Learn how queues work — FIFO order, enqueue and dequeue operations, and why Python lists make poor queues.

Queue

A queue is a collection where elements are added at one end and removed from the other. It follows FIFO order — First In, First Out. The first item added is the first one removed.

Think of a queue like people waiting in line at a coffee shop. The first person in line is served first. New people join at the back.

enqueue(4)    front → [4] ← back
enqueue(7)    front → [4, 7] ← back
enqueue(2)    front → [4, 7, 2] ← back
dequeue() → 4 front → [7, 2] ← back
QueueFIFO · interactive
front →
10
25
7
← back
3 items in queue
Enqueue, dequeue, or peek to see how a queue behaves

Core operations

OperationWhat it doesTime
enqueue(x)Add x to the backO(1)
dequeue()Remove and return the front elementO(1) with deque
peek() / front()Look at the front without removingO(1)
is_empty()Check if the queue has no elementsO(1)

Why not use a Python list?

queue = []
queue.append(10)   # enqueue — O(1), fine
queue.append(20)
queue.append(30)

front = queue.pop(0)   # dequeue — O(n)!

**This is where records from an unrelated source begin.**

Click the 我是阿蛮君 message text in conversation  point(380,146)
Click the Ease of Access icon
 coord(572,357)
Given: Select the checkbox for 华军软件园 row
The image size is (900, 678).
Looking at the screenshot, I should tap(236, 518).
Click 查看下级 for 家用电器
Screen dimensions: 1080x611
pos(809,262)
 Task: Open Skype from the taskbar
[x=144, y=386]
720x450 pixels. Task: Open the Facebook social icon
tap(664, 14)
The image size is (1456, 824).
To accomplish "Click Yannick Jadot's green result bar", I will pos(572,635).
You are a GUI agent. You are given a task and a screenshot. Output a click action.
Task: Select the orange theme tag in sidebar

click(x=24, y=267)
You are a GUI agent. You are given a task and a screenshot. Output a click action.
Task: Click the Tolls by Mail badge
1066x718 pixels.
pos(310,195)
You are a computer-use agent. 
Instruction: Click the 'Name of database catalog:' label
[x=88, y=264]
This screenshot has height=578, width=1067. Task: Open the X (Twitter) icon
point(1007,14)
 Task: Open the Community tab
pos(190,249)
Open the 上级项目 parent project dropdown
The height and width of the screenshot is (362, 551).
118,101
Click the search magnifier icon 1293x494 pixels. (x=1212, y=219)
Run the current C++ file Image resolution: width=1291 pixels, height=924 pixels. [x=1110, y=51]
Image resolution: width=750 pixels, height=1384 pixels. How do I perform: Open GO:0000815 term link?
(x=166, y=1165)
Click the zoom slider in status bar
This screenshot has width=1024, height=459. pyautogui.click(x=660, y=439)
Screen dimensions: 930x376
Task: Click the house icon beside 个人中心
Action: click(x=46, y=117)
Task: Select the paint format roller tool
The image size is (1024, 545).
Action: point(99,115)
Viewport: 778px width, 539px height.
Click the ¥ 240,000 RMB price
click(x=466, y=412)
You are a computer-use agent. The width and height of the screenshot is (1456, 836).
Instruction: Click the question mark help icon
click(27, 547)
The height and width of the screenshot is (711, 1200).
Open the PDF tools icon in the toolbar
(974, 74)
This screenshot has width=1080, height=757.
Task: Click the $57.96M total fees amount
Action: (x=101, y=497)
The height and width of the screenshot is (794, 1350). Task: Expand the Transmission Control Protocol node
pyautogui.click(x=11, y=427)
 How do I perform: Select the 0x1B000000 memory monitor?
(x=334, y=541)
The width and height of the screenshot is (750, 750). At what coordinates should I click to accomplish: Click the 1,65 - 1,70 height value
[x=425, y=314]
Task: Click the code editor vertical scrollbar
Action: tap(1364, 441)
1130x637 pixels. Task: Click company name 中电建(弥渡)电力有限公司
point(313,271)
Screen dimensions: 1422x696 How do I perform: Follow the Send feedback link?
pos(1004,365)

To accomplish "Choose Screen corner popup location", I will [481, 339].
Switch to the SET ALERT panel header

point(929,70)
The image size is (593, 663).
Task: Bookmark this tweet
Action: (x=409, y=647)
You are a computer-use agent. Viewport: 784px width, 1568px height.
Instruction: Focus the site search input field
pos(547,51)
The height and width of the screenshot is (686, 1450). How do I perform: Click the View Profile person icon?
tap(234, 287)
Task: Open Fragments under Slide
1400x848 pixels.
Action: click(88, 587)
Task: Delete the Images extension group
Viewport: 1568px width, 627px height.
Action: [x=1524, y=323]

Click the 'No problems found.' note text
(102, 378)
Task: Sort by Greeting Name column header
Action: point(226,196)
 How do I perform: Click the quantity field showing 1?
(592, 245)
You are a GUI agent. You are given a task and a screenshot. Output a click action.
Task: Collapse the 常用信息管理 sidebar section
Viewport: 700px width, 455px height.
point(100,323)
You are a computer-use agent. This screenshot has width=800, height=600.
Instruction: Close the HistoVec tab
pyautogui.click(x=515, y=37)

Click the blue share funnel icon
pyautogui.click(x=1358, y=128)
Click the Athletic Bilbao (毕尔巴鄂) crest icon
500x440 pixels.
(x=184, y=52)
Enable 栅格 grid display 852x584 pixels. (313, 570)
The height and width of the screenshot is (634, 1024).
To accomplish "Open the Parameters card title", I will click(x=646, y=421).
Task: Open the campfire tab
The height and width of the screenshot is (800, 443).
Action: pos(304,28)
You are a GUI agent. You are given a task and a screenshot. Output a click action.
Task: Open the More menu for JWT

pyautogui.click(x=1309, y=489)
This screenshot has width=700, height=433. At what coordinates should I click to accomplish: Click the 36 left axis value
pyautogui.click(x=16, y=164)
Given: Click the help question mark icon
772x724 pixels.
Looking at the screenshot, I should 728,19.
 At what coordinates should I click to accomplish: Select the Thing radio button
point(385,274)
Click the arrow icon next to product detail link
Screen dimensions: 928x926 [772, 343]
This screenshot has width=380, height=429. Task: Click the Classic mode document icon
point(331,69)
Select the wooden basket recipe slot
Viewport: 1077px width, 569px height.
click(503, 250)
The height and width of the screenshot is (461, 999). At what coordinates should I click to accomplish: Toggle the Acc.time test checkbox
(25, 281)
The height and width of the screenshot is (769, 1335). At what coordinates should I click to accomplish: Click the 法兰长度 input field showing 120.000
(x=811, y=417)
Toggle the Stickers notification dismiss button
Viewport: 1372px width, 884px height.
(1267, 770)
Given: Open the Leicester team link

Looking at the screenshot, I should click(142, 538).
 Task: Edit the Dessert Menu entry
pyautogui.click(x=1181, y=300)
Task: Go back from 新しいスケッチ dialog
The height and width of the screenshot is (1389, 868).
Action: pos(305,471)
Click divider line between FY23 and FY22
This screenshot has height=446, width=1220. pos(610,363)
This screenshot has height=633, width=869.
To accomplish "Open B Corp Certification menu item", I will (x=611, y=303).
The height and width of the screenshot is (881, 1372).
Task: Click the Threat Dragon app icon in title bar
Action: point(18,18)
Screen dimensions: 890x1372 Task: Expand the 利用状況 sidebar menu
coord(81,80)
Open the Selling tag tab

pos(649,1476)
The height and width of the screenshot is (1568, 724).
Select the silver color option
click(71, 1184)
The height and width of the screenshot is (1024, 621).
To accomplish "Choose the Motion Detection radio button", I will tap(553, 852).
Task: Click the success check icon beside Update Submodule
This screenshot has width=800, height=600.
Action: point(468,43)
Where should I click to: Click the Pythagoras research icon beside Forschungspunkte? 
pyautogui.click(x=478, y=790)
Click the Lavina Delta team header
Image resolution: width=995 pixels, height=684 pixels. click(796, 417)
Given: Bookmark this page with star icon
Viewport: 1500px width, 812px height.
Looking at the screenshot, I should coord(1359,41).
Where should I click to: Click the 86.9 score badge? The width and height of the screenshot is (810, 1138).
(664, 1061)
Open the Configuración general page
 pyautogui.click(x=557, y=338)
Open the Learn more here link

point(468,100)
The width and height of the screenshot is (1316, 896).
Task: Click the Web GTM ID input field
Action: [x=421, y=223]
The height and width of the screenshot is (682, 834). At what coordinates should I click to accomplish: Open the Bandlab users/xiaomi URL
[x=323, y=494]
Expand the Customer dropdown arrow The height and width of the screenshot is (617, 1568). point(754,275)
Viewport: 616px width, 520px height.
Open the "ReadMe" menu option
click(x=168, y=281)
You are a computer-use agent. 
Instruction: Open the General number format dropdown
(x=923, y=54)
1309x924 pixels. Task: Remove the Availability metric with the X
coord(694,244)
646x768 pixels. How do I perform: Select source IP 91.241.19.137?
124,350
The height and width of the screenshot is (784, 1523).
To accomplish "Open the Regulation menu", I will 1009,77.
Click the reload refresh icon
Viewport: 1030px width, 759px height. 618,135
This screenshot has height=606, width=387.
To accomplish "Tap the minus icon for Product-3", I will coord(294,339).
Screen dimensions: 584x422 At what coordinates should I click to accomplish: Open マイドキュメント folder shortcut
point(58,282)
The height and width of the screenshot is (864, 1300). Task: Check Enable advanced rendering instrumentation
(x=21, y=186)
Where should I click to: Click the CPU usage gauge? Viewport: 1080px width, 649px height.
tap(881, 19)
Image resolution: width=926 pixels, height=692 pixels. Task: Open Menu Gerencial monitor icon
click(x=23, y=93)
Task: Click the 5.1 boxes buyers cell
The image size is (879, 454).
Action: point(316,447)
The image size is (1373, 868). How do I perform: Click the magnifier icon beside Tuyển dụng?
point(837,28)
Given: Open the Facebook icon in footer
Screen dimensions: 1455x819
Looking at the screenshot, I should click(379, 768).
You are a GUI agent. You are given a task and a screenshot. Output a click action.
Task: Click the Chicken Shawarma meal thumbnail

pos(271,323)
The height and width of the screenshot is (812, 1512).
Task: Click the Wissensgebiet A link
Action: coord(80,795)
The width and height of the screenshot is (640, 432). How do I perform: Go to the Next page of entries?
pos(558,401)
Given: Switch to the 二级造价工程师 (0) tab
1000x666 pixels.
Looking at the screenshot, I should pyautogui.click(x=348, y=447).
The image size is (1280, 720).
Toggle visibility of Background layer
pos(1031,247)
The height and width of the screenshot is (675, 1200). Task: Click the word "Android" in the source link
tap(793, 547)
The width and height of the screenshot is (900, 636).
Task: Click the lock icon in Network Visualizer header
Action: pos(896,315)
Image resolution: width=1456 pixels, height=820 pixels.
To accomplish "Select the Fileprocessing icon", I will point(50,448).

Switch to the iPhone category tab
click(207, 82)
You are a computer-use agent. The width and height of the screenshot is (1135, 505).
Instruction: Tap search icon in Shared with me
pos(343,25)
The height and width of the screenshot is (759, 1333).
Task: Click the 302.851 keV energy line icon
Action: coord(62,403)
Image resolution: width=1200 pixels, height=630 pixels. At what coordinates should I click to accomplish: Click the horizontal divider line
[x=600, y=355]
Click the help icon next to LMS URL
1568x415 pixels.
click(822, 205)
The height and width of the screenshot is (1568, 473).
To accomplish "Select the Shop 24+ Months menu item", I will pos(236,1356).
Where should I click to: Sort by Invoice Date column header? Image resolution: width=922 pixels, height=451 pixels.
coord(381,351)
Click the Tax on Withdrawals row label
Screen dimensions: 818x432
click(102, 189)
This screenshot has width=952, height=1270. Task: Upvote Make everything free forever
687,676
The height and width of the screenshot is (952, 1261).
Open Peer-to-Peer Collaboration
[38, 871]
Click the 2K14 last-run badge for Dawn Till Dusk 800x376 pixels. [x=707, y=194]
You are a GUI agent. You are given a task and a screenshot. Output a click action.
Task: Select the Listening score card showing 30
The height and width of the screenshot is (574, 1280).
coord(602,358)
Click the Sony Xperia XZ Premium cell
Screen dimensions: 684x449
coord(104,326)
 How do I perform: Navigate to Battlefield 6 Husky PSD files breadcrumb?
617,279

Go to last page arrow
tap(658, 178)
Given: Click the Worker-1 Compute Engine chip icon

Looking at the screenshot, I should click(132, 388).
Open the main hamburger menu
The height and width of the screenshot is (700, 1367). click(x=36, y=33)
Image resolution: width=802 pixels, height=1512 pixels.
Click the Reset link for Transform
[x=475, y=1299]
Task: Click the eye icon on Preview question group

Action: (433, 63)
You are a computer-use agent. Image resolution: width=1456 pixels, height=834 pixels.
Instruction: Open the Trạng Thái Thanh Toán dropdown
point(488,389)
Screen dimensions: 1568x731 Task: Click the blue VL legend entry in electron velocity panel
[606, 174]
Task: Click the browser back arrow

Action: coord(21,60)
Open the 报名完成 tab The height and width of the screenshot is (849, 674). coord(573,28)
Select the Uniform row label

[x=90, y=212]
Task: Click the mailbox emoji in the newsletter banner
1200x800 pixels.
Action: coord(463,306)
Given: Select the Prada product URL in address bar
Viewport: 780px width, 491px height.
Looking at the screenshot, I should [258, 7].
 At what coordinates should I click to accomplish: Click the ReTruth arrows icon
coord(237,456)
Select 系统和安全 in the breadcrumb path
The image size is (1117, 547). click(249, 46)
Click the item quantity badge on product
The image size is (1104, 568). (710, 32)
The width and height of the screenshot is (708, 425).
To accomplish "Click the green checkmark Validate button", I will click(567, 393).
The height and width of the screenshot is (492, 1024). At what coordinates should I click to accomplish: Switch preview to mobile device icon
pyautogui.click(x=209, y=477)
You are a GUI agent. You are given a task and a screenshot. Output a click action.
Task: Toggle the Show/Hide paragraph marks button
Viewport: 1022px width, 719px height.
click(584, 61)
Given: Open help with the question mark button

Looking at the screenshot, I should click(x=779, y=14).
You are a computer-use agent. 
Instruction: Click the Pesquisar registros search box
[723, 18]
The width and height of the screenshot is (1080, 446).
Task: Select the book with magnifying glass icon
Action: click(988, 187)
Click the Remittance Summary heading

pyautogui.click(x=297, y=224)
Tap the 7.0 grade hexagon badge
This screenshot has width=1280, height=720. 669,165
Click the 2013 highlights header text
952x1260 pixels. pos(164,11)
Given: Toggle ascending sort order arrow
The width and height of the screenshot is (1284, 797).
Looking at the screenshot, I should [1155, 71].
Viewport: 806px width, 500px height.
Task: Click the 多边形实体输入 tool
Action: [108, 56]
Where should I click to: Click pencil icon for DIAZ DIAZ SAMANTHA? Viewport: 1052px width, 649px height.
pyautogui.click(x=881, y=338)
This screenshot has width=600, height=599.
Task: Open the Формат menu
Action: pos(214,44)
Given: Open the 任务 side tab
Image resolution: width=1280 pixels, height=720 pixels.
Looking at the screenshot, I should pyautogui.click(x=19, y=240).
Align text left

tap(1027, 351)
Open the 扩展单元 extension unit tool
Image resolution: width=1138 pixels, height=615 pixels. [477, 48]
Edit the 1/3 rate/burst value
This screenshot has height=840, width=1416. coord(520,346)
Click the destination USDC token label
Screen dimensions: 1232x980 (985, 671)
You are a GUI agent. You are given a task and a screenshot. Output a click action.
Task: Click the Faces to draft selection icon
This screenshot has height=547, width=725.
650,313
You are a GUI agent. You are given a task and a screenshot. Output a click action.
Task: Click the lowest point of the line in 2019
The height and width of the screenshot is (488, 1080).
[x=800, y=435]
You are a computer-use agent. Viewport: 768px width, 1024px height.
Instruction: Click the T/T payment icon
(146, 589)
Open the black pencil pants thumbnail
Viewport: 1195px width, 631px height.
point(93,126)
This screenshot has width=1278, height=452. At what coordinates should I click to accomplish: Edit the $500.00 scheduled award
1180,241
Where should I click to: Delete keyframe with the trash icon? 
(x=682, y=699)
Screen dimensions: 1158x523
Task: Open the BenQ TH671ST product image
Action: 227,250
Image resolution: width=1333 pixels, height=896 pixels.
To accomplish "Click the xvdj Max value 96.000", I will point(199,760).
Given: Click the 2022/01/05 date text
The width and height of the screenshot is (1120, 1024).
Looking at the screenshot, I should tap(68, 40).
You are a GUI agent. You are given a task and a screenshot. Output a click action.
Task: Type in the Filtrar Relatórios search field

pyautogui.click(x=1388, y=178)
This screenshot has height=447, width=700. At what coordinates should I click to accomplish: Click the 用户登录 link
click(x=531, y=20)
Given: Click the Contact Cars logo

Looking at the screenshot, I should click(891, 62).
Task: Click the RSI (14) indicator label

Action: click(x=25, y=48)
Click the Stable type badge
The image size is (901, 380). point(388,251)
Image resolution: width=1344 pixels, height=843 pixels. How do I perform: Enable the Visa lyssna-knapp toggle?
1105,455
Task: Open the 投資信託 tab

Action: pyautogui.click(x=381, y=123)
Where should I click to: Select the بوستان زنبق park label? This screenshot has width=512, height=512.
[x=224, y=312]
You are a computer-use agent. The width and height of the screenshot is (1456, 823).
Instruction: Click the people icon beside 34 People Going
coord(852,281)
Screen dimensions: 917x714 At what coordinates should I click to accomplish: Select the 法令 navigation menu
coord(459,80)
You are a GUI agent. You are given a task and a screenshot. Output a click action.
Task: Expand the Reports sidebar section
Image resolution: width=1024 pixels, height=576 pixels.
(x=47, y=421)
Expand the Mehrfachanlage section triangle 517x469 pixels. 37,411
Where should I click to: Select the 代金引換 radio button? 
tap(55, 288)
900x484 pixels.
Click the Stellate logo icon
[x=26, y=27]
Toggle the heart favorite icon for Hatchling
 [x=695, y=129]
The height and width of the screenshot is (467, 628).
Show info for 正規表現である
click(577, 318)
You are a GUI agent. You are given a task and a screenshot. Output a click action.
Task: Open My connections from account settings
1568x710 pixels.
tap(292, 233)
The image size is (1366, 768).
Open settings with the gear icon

Everything shifts left

list.pop(0) removes the first element — but every remaining element has to shift left by one position. That is O(n), not O(1). For a queue with frequent dequeue operations, this makes a Python list a poor choice.


The correct implementation — collections.deque

from collections import deque

class Queue:
    def __init__(self):
        self.items = deque()

    def enqueue(self, item):
        self.items.append(item)        # add to back — O(1)

    def dequeue(self):
        if self.is_empty():
            raise IndexError("dequeue from empty queue")
        return self.items.popleft()    # remove from front — O(1)

    def peek(self):
        if self.is_empty():
            raise IndexError("peek from empty queue")
        return self.items[0]

    def is_empty(self):
        return len(self.items) == 0

    def size(self):
        return len(self.items)


q = Queue()
q.enqueue(10)
q.enqueue(20)
q.enqueue(30)
print(q.peek())      # 10
print(q.dequeue())   # 10
print(q.dequeue())   # 20
print(q.size())      # 1

deque (double-ended queue) is implemented as a doubly linked list internally — both ends support O(1) insert and remove.


Types of queues

Simple queue — strict FIFO, as shown above.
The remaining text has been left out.